Deftly woven of excerpts from their correspondence, conversations, journal entries, and email updates, Bird-Bent Grass is a complex and moving exploration of memory, illness, and immigration; friendship, conflict, resilience, and forgiveness; cross-cultural communication, the ethics of international development, and letter-writing as a technology of intimacy. Throughout, it reflects on the imperative and fleeting business of being alive and loving others while they’re ours to hold.
Nora Decter
How Far We Go and How Fast Orca Book Publishers, 2018.

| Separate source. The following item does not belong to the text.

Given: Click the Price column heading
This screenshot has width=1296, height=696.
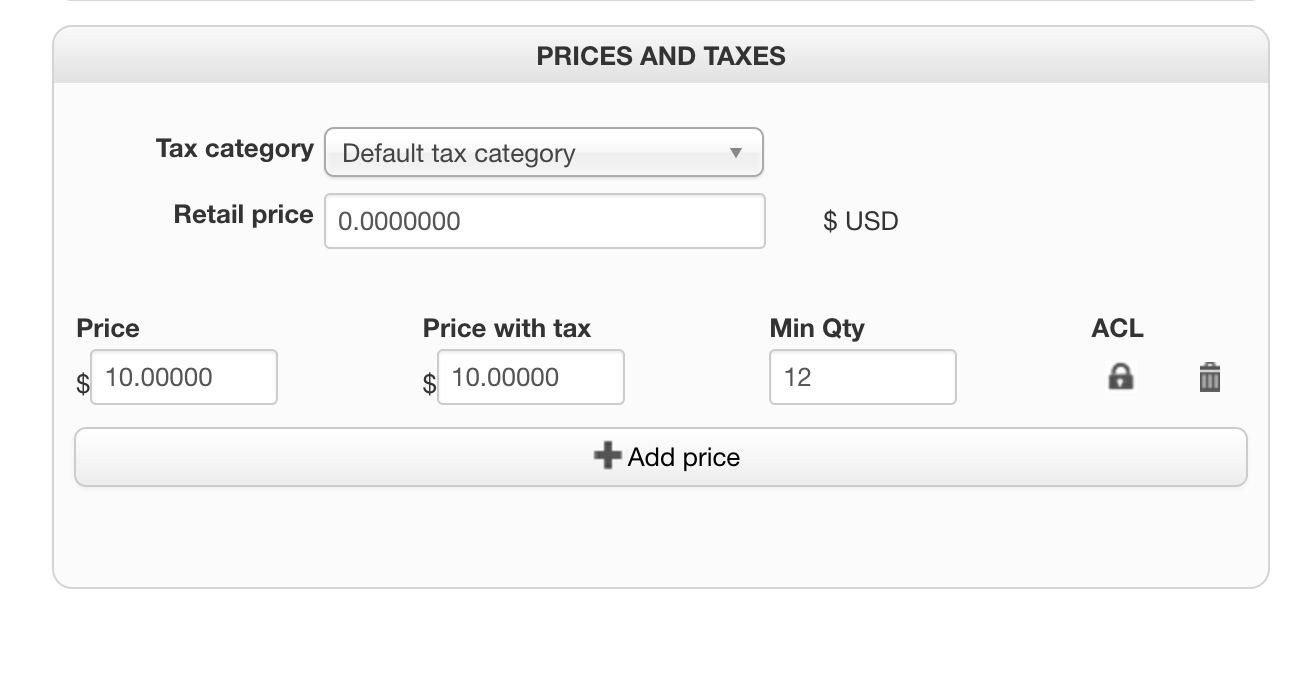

How Far We Go and How Fast, a coming-of-age story set in Winnipeg's North End, tells the story of 16 year-old Jolene as she navigates a winter filled with loss. It won the 2019 Kobo Emerging Writer Award for literary fiction.
Di Brandt
Glitter and Fall. Turnstone Press, 2018.
Shortlisted for the 2019 McNally Robinson Book of the Year Award Shortlisted for the Fred Cogswell Award for Excellence in Poetry
In this unusual collection, poet Di Brandt combines inter-continental transportation, literary re-translation and creative expression, to bring us ecstatic, inspired poems. Glitter & fall’s transinhalations of Laozi’s Dao De Jing, set in the Canadian prairies and highlighting aspects of the Divine Feminine, offer both homage to a venerable Chinese tradition and spiritual practice, and a renewed understanding of what these great poems might mean to us now.
Murray Leeder
The Modern Supernatural and the Beginnings of Cinema (Palgrave, 2017)
This study sees the nineteenth century supernatural as a significant context for cinema’s first years. The book takes up the familiar notion of cinema as a “ghostly,” “spectral” or “haunted” medium and asks what made such association possible. Examining the history of the projected image and supernatural displays, psychical research and telepathy, spirit photography and X-rays, the skeletons of the danse macabre and the ghostly spaces of the mind, it uncovers many lost and fascinating connections. The Modern Supernatural and the Beginnings of Cinema locates film’s spectral affinities within a history stretching back to the beginning of screen practice and forward to the digital era. In addition to examining the use of supernatural themes by pioneering filmmakers like Georges Méliès and George Albert Smith, it also engages with the representations of cinema’s ghostly past in Guy Maddin’s recent online project Seances (2016). It is ideal for those interested in the history of cinema, the study of the supernatural and the pre-history of the horror film.